• [TASK DIRECTIONS]
Summarize the forum thread below in two sentences.

• [TEXT TO READ]
===
You know how to scroll up, don’t you, Tel? You just put your fingertip and mousewheel together and… roll.

Scroll up to what? That’s Brad’s only post in that thread. The OP is just a player with some suggestions of what a city screen needs. Am I to understand that the OP’s suggestion “a spreadsheet-like overview with all the vital stats as columns” is being implemented exactly as he posted?

What vital stats? What sorting capabilites will it have?

There’s a lot of questions there that “it’s in for v1.09” doesn’t really answer.

I love how the people hired back went from “Second Dev Team” as they were laid off to “Original Elemental Team” as they’re supposedly hired back.

Are you talking about this?

If so, I don’t see what the issue is. There’s no longer a second development team working on another title, but they’ve been hired back to help with Elemental. What’s the problem with the statement?

I assume you’re being sarcastic, which is fine and all, but that’s actually nice of Brad to finally put his money where his mouth is an make amends with his ex-team for his own fuckup.

I imagine they’re back in at a lower salary, but hell, it’s infinitely better than nothing.

Can he actually pay them a lower salary? ;P

Sure. What my link and short post were meant to convey was that there is a city overview screen forthcoming. This is news in itself. Yes, it leaves many questions open. I expect we’ll learn more shortly if they’re able to deliver v1.09 this week as Wardell earlier mentioned.

I linked to the minimal Wardell post because the OP is not news, it’s just one of the myriad user suggestions in the Elemental forum. Wardell’s comment was the crunchy nut in the middle of this admittedly stalish confection.

I just want you to know there’s at least one person on this forum who got that one. Well played.

 -Tom

Yup, that was some obscure reference. Probably something only a comic book nerd like Tom would get…

I think I needed to hear that one delivered to get it. Nice.

One of my favorite movies.

strange thing is - i’d completely replaced the original line with the Steve Martin piss-take - thanks for reminding me that memory is a feckless child

A screen capture of the new city list window.

Wardell explains what he means when he says he doesn’t enjoy game design.

More importantly, he does a pretty astute-seeming analysis of the things that went awry in the development of Elemental.

Wardell ruminates (shortly) on the future design direction of military units.

Who knew that making games was such an ordeal!? Before Brad Wardell came along, we all assumed that it was easier than, say, assembling widgets in a factory or digging diamonds in a mine. We were wrong, of course. It’s actually quite difficult and unpleasant!
===
Dataset items
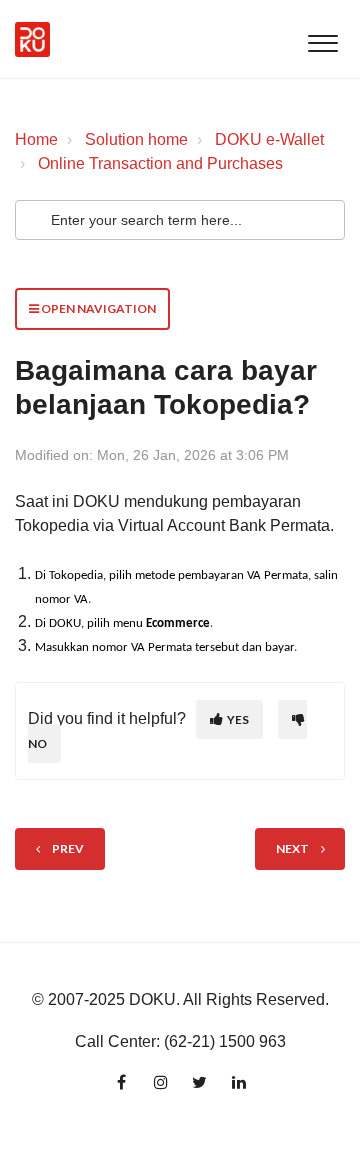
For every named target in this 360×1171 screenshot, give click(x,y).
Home (36, 139)
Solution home (136, 139)
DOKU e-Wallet (269, 139)
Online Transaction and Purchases (160, 163)
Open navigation (97, 308)
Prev (68, 848)
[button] (322, 39)
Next (292, 848)
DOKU (152, 999)
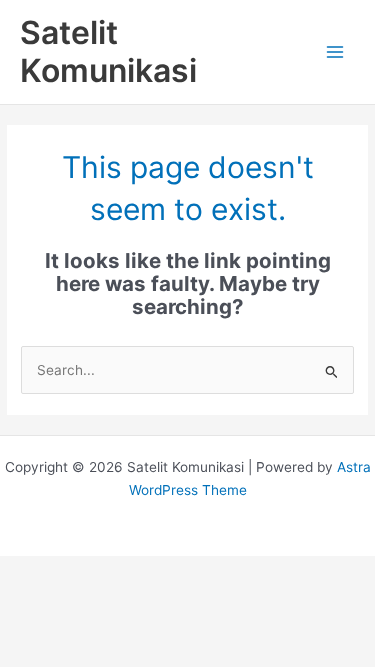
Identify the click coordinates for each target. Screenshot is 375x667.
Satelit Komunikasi (108, 51)
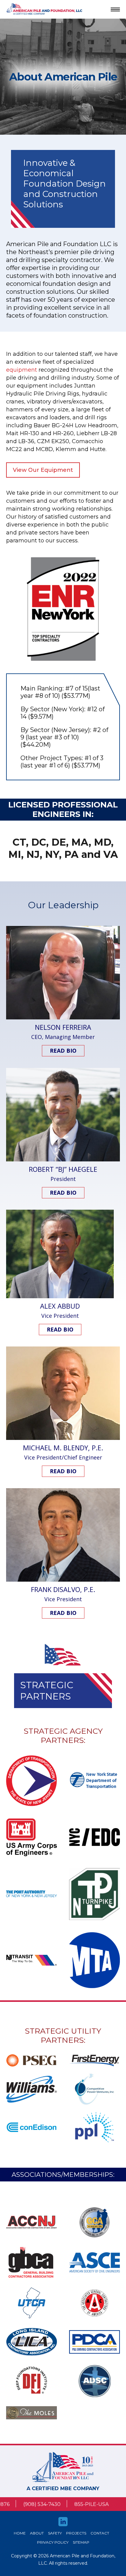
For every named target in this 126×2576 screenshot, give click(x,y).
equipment (21, 369)
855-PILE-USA (72, 2504)
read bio (63, 1051)
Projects (76, 2533)
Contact (100, 2533)
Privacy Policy (53, 2542)
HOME (20, 2533)
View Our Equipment (43, 470)
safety (55, 2533)
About (37, 2533)
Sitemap (81, 2542)
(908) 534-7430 (22, 2504)
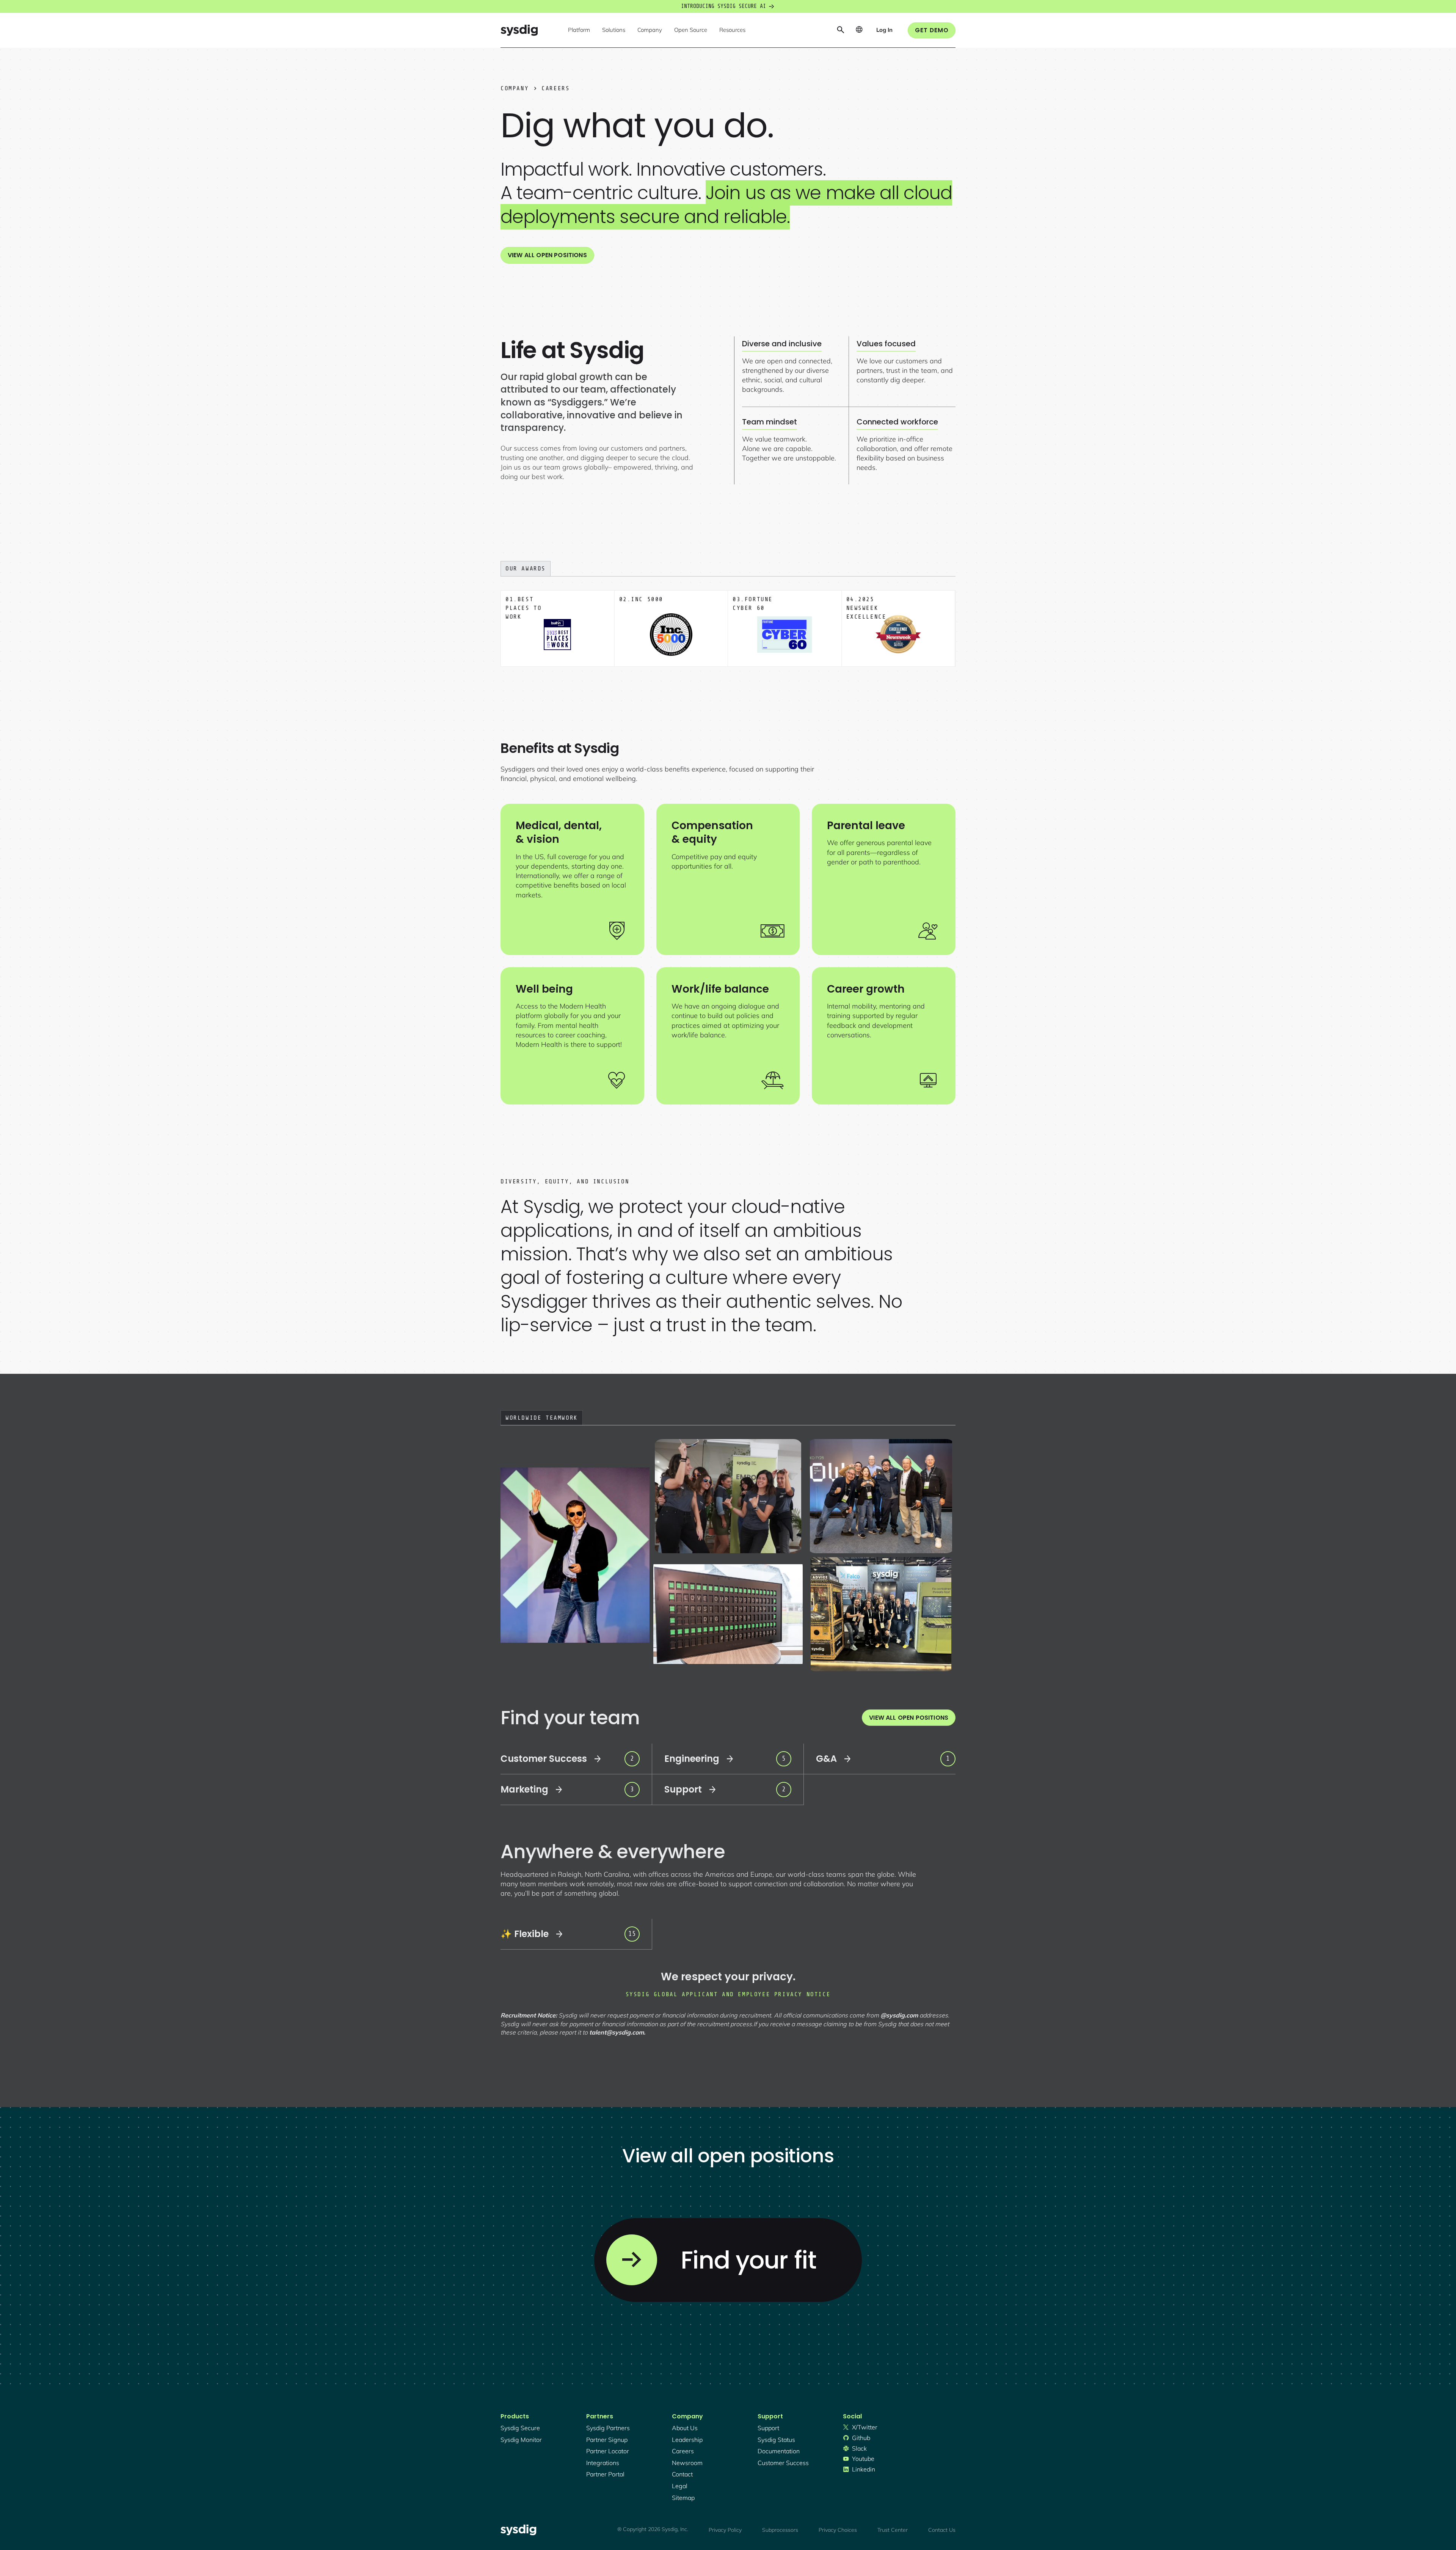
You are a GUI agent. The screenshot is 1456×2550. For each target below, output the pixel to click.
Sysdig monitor (521, 2439)
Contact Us (942, 2529)
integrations (602, 2463)
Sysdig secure (520, 2428)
===
• [WRITTEN RESPONSE]
Forum participants discuss a linked post by Wardell indicating that a city overview screen is coming in version 1.09 of Elemental, while one poster asks which vital stats and sorting capabilities it will have. They also discuss the rehiring of laid-off developers to help with Elemental, and later posts point to a screen capture of the new city list window and to Wardell's remarks on game design, the problems in Elemental's development, and the future design direction of military units.